The aroE assay detected all specimens in the validation panel (Table 2).

PJI testing.

Three out of four specimens (two tissues and the aspirate) were positive for C. burnetii, producing melting peaks identical to that of the positive control. The PCR amplicons from the positive patient specimens were bidirectionally sequenced; the sequences were identical to aroE from C. burnetii Dugway 5J108-11 (NC_009727.1). The PCR recovery template in the negative specimen was detected, indicating the absence of PCR inhibitors.

DISCUSSION

Q fever is a worldwide zoonosis caused by the intracellular bacterium C. burnetii. Ungulates, such as goats, sheep, and cattle, are considered the primary source for human infection (3). Acute and chronic forms are differentiated by temporality of illness, disease presentation, and serologic findings (13). Patients with acute Q fever are often asymptomatic, with the most common manifestations of symptomatic disease being pneumonia, hepatitis, or isolated fever. In contrast, the majority of patients with chronic Q fever have endocarditis. Less common syndromes include vascular graft or aneurysm infection or chronic infection following pregnancy (14).

Osteoarticular infection is an uncommon presentation, present in only 7 of 313 reported Q fever cases (2%) during a large serologic study extending over 14 years in France (14). A number of cases of osteoarticular infection have previously been reported (1521). Osteomyelitis is the most common manifestation of osteoarticular infection, with histopathology showing noncaseating granulomas (15, 16, 18, 19) and lymphoplasmacytic infiltrates (19). Tenosynovitis has been reported, with pathology showing granulomas (17). Vertebral spondylodiscitis and paravertebral abscess have been reported (17, 21). Diagnosis is based on PCR detection of C. burnetii from bone or tissue (1719), growth of C. burnetii in cell culture (16, 17), or compatible illness in conjunction with positive serology (15, 20, 21). There has been a single prior case report of C. burnetii native hip joint infection following arthroplasty resection (20). To our knowledge, PJI due to C. burnetii has never been reported.
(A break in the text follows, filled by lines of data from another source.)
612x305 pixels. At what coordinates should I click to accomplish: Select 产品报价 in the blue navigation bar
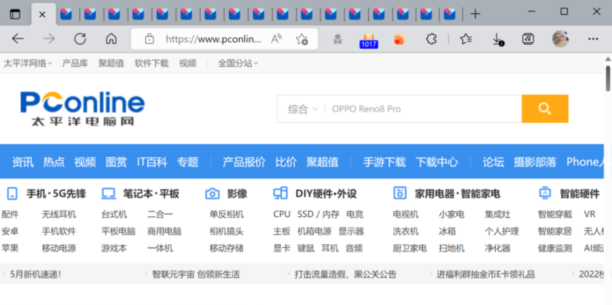point(244,162)
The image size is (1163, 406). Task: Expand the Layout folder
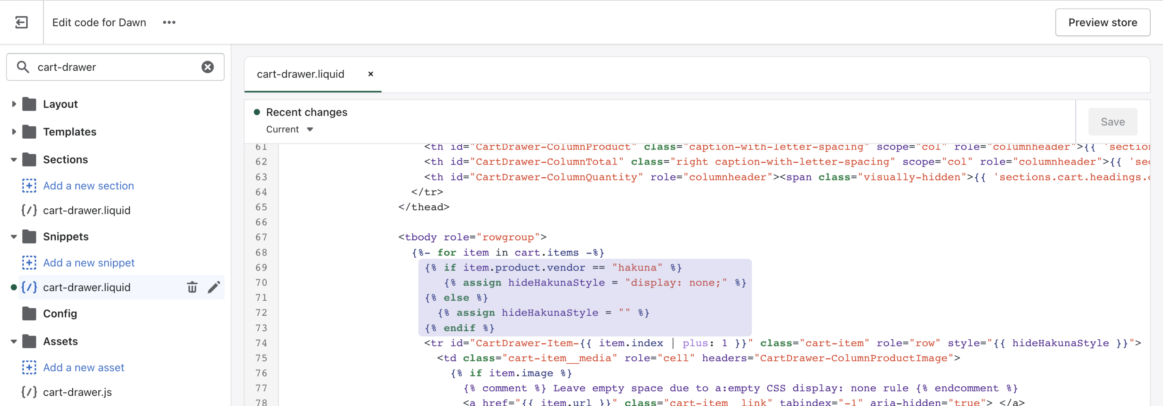click(14, 104)
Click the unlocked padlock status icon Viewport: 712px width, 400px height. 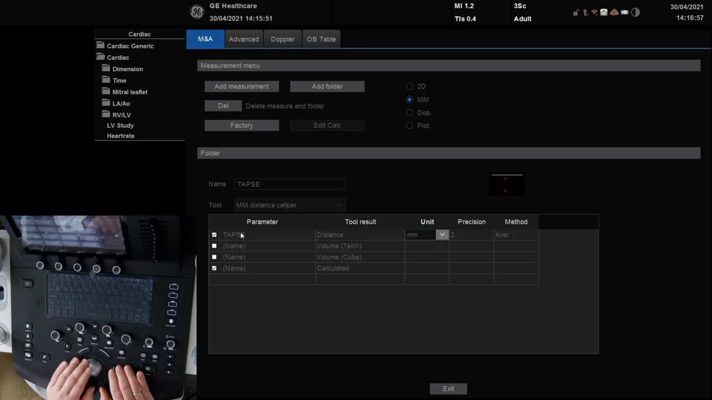coord(576,12)
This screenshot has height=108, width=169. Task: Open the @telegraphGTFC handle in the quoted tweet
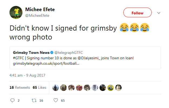[x=69, y=53]
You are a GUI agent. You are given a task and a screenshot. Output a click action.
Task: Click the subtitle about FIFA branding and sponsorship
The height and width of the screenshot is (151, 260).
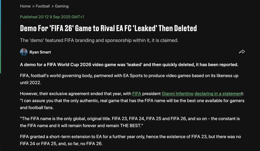pyautogui.click(x=102, y=40)
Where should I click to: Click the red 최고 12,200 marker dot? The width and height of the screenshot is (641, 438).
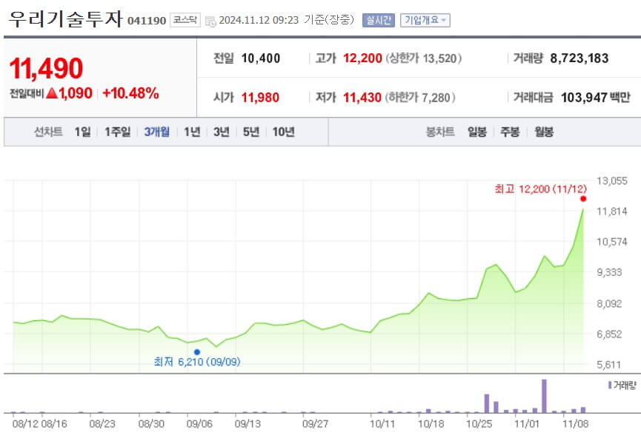[x=582, y=198]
PJI is caused by Gram-positive cocci in approximately two-thirds of cases. Polymicrobial, anaerobic, and Gram-negative infections occur less frequently (22). Approximately 7% of PJI cases are culture negative. Newer techniques, such as prosthesis sonication (23) and broad-range PCR, may increase the percentage of cases with defined microbiology (24). Chronic PJI frequently involves biofilm formation, but it is unclear whether C. burnetii is capable of biofilm formation.

Our patient presented with pain, knee effusion, and elevated synovial leukocyte count 8 years after primary arthroplasty. While there was no microbiologic evidence to confirm that C. burnetii was the causative pathogen at that time, his later diagnosis supported this. His relapse 3 years later, despite 6 weeks of levofloxacin and a two-stage arthroplasty replacement, suggests that the treatment of Q fever PJI should be similar in duration to that of other serious chronic Q fever illnesses, with combination treatment given for at least 18 months. Our patient lived in an urban area and had no known exposure that would obviously place him at risk for Q fever. However, C. burnetii may be underrecognized; for example, its DNA can be detected by PCR in over 90% of bulk milk samples in the United States, highlighting an ongoing reservoir of C. burnetii (25). Clinicians should consider C. burnetii in the microbiologic differential diagnosis of culture-negative PJI; the assay described herein should be useful in making this diagnosis.